Give back the full data character for character.

--- Stored data Enclosed Below ---

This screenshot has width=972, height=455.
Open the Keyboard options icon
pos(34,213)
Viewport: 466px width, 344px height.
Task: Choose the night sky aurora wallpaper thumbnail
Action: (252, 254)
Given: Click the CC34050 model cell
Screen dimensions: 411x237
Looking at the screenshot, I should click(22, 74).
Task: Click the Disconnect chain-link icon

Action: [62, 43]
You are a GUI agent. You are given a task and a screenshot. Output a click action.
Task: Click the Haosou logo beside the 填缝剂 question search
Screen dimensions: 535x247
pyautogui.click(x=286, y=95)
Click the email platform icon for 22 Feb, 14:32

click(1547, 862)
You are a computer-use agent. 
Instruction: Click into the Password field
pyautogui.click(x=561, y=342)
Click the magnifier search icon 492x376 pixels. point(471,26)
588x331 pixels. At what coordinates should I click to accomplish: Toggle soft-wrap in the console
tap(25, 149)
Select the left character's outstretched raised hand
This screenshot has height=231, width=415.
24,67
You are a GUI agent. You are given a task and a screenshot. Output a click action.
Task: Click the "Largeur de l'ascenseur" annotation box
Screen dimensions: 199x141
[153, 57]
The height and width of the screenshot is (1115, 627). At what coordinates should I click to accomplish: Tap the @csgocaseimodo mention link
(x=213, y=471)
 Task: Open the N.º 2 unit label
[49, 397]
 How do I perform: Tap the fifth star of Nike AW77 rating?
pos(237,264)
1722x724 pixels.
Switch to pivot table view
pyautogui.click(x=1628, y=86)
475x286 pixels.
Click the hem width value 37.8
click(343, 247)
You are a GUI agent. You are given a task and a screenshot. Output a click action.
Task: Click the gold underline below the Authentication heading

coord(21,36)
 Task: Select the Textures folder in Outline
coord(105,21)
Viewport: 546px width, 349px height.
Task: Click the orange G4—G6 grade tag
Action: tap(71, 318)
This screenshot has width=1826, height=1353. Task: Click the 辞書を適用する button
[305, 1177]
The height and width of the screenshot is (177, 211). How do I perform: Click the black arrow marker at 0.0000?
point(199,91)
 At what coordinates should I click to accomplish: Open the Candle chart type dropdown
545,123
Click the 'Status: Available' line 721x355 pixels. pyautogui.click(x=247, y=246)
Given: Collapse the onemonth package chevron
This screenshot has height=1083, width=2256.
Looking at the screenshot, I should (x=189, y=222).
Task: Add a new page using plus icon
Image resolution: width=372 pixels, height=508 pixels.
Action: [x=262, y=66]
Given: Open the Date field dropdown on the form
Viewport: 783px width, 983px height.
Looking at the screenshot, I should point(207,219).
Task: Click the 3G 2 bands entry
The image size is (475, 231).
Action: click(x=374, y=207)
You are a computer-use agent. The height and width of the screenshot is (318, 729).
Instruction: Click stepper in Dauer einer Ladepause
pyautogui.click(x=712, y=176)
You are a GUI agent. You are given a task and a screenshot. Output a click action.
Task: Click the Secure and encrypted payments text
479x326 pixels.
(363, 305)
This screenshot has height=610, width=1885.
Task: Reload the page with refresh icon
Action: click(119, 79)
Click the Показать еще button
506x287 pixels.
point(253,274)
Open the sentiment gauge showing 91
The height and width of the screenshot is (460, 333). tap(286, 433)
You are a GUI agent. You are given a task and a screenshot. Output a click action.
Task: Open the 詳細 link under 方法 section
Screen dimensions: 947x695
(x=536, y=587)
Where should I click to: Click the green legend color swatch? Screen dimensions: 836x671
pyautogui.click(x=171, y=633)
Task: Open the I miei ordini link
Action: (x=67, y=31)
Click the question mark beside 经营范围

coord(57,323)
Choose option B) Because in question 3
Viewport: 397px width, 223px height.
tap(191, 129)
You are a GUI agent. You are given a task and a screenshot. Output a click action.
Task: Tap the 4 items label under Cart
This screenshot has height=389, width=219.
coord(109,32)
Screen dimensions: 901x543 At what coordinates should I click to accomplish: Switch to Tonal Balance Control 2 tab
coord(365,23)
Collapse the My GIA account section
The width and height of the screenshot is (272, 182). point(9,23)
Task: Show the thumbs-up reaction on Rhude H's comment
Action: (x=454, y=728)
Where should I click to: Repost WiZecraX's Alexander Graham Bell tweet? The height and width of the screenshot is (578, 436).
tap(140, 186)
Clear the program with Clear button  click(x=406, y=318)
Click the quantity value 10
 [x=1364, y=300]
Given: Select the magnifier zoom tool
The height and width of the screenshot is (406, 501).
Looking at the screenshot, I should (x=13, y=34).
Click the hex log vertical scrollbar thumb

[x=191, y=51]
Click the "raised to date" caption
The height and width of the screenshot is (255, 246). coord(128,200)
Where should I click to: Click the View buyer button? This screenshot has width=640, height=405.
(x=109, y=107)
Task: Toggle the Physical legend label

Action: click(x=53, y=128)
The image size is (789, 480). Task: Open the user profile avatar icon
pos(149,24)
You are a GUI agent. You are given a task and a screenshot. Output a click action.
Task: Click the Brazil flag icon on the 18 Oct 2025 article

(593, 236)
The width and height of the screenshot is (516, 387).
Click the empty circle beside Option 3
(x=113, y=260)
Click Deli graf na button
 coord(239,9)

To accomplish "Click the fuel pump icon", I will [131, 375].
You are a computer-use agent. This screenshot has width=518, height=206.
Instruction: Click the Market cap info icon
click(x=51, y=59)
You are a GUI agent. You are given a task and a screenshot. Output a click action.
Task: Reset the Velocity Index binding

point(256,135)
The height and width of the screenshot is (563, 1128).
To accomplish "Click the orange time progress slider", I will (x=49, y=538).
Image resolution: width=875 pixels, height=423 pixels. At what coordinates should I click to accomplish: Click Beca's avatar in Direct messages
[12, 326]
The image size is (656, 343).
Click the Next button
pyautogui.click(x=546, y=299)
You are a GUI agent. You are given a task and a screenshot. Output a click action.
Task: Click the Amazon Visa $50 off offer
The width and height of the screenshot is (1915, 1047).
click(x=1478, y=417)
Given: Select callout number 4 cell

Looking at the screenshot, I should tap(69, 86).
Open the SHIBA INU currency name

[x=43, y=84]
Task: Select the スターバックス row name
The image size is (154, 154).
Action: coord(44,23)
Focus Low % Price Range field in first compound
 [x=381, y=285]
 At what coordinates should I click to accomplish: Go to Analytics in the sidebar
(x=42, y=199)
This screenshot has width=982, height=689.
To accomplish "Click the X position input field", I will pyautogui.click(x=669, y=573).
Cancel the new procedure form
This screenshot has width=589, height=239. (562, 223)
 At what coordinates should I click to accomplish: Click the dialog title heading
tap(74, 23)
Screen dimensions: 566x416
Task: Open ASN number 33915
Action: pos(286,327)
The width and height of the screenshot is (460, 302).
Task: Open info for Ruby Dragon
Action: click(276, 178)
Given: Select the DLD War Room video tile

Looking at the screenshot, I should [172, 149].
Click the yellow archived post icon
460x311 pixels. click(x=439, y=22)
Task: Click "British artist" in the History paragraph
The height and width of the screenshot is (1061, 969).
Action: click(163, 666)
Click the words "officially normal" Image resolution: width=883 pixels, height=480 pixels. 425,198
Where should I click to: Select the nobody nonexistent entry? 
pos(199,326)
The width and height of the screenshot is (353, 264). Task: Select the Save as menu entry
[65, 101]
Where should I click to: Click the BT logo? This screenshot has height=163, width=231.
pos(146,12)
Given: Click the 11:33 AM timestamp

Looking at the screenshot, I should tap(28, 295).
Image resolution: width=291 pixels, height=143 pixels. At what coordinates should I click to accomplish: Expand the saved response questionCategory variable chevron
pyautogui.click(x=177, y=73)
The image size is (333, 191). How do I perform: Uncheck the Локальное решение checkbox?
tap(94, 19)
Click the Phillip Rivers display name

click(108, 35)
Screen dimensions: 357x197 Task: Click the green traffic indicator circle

--- End of Enclosed Stored data ---

Solved problem:
This screenshot has width=972, height=455.
Open the Keyboard options icon
pos(34,213)
Viewport: 466px width, 344px height.
Task: Choose the night sky aurora wallpaper thumbnail
Action: (252, 254)
Given: Click the CC34050 model cell
Screen dimensions: 411x237
Looking at the screenshot, I should click(22, 74).
Task: Click the Disconnect chain-link icon

Action: [62, 43]
You are a GUI agent. You are given a task and a screenshot. Output a click action.
Task: Click the Haosou logo beside the 填缝剂 question search
Screen dimensions: 535x247
pyautogui.click(x=286, y=95)
Click the email platform icon for 22 Feb, 14:32

click(1547, 862)
You are a computer-use agent. 
Instruction: Click into the Password field
pyautogui.click(x=561, y=342)
Click the magnifier search icon 492x376 pixels. point(471,26)
588x331 pixels. At what coordinates should I click to accomplish: Toggle soft-wrap in the console
tap(25, 149)
Select the left character's outstretched raised hand
This screenshot has height=231, width=415.
24,67
You are a GUI agent. You are given a task and a screenshot. Output a click action.
Task: Click the "Largeur de l'ascenseur" annotation box
Screen dimensions: 199x141
[153, 57]
The height and width of the screenshot is (1115, 627). At what coordinates should I click to accomplish: Tap the @csgocaseimodo mention link
(x=213, y=471)
 Task: Open the N.º 2 unit label
[49, 397]
 How do I perform: Tap the fifth star of Nike AW77 rating?
pos(237,264)
1722x724 pixels.
Switch to pivot table view
pyautogui.click(x=1628, y=86)
475x286 pixels.
Click the hem width value 37.8
click(343, 247)
You are a GUI agent. You are given a task and a screenshot. Output a click action.
Task: Click the gold underline below the Authentication heading

coord(21,36)
 Task: Select the Textures folder in Outline
coord(105,21)
Viewport: 546px width, 349px height.
Task: Click the orange G4—G6 grade tag
Action: tap(71, 318)
This screenshot has width=1826, height=1353. Task: Click the 辞書を適用する button
[305, 1177]
The height and width of the screenshot is (177, 211). How do I perform: Click the black arrow marker at 0.0000?
point(199,91)
 At what coordinates should I click to accomplish: Open the Candle chart type dropdown
545,123
Click the 'Status: Available' line 721x355 pixels. pyautogui.click(x=247, y=246)
Given: Collapse the onemonth package chevron
This screenshot has height=1083, width=2256.
Looking at the screenshot, I should (x=189, y=222).
Task: Add a new page using plus icon
Image resolution: width=372 pixels, height=508 pixels.
Action: [x=262, y=66]
Given: Open the Date field dropdown on the form
Viewport: 783px width, 983px height.
Looking at the screenshot, I should point(207,219).
Task: Click the 3G 2 bands entry
The image size is (475, 231).
Action: click(x=374, y=207)
You are a computer-use agent. The height and width of the screenshot is (318, 729).
Instruction: Click stepper in Dauer einer Ladepause
pyautogui.click(x=712, y=176)
You are a GUI agent. You are given a task and a screenshot. Output a click action.
Task: Click the Secure and encrypted payments text
479x326 pixels.
(363, 305)
This screenshot has height=610, width=1885.
Task: Reload the page with refresh icon
Action: click(119, 79)
Click the Показать еще button
506x287 pixels.
point(253,274)
Open the sentiment gauge showing 91
The height and width of the screenshot is (460, 333). tap(286, 433)
You are a GUI agent. You are given a task and a screenshot. Output a click action.
Task: Open the 詳細 link under 方法 section
Screen dimensions: 947x695
(x=536, y=587)
Where should I click to: Click the green legend color swatch? Screen dimensions: 836x671
pyautogui.click(x=171, y=633)
Task: Open the I miei ordini link
Action: (x=67, y=31)
Click the question mark beside 经营范围

coord(57,323)
Choose option B) Because in question 3
Viewport: 397px width, 223px height.
tap(191, 129)
You are a GUI agent. You are given a task and a screenshot. Output a click action.
Task: Tap the 4 items label under Cart
This screenshot has height=389, width=219.
coord(109,32)
Screen dimensions: 901x543 At what coordinates should I click to accomplish: Switch to Tonal Balance Control 2 tab
coord(365,23)
Collapse the My GIA account section
The width and height of the screenshot is (272, 182). point(9,23)
Task: Show the thumbs-up reaction on Rhude H's comment
Action: (x=454, y=728)
Where should I click to: Repost WiZecraX's Alexander Graham Bell tweet? The height and width of the screenshot is (578, 436).
tap(140, 186)
Clear the program with Clear button  click(x=406, y=318)
Click the quantity value 10
 [x=1364, y=300]
Given: Select the magnifier zoom tool
The height and width of the screenshot is (406, 501).
Looking at the screenshot, I should (x=13, y=34).
Click the hex log vertical scrollbar thumb

[x=191, y=51]
Click the "raised to date" caption
The height and width of the screenshot is (255, 246). coord(128,200)
Where should I click to: Click the View buyer button? This screenshot has width=640, height=405.
(x=109, y=107)
Task: Toggle the Physical legend label

Action: click(x=53, y=128)
The image size is (789, 480). Task: Open the user profile avatar icon
pos(149,24)
You are a GUI agent. You are given a task and a screenshot. Output a click action.
Task: Click the Brazil flag icon on the 18 Oct 2025 article

(593, 236)
The width and height of the screenshot is (516, 387).
Click the empty circle beside Option 3
(x=113, y=260)
Click Deli graf na button
 coord(239,9)

To accomplish "Click the fuel pump icon", I will [131, 375].
You are a computer-use agent. This screenshot has width=518, height=206.
Instruction: Click the Market cap info icon
click(x=51, y=59)
You are a GUI agent. You are given a task and a screenshot. Output a click action.
Task: Reset the Velocity Index binding

point(256,135)
The height and width of the screenshot is (563, 1128).
To accomplish "Click the orange time progress slider", I will (x=49, y=538).
Image resolution: width=875 pixels, height=423 pixels. At what coordinates should I click to accomplish: Click Beca's avatar in Direct messages
[12, 326]
The image size is (656, 343).
Click the Next button
pyautogui.click(x=546, y=299)
You are a GUI agent. You are given a task and a screenshot. Output a click action.
Task: Click the Amazon Visa $50 off offer
The width and height of the screenshot is (1915, 1047).
click(x=1478, y=417)
Given: Select callout number 4 cell

Looking at the screenshot, I should tap(69, 86).
Open the SHIBA INU currency name

[x=43, y=84]
Task: Select the スターバックス row name
The image size is (154, 154).
Action: coord(44,23)
Focus Low % Price Range field in first compound
 [x=381, y=285]
 At what coordinates should I click to accomplish: Go to Analytics in the sidebar
(x=42, y=199)
This screenshot has width=982, height=689.
To accomplish "Click the X position input field", I will pyautogui.click(x=669, y=573).
Cancel the new procedure form
This screenshot has width=589, height=239. (562, 223)
 At what coordinates should I click to accomplish: Click the dialog title heading
tap(74, 23)
Screen dimensions: 566x416
Task: Open ASN number 33915
Action: pos(286,327)
The width and height of the screenshot is (460, 302).
Task: Open info for Ruby Dragon
Action: click(276, 178)
Given: Select the DLD War Room video tile

Looking at the screenshot, I should [172, 149].
Click the yellow archived post icon
460x311 pixels. click(x=439, y=22)
Task: Click "British artist" in the History paragraph
The height and width of the screenshot is (1061, 969).
Action: click(163, 666)
Click the words "officially normal" Image resolution: width=883 pixels, height=480 pixels. 425,198
Where should I click to: Select the nobody nonexistent entry? 
pos(199,326)
The width and height of the screenshot is (353, 264). Task: Select the Save as menu entry
[65, 101]
Where should I click to: Click the BT logo? This screenshot has height=163, width=231.
pos(146,12)
Given: Click the 11:33 AM timestamp

Looking at the screenshot, I should tap(28, 295).
Image resolution: width=291 pixels, height=143 pixels. At what coordinates should I click to accomplish: Expand the saved response questionCategory variable chevron
pyautogui.click(x=177, y=73)
The image size is (333, 191). How do I perform: Uncheck the Локальное решение checkbox?
tap(94, 19)
Click the Phillip Rivers display name

click(108, 35)
Screen dimensions: 357x197 Task: Click the green traffic indicator circle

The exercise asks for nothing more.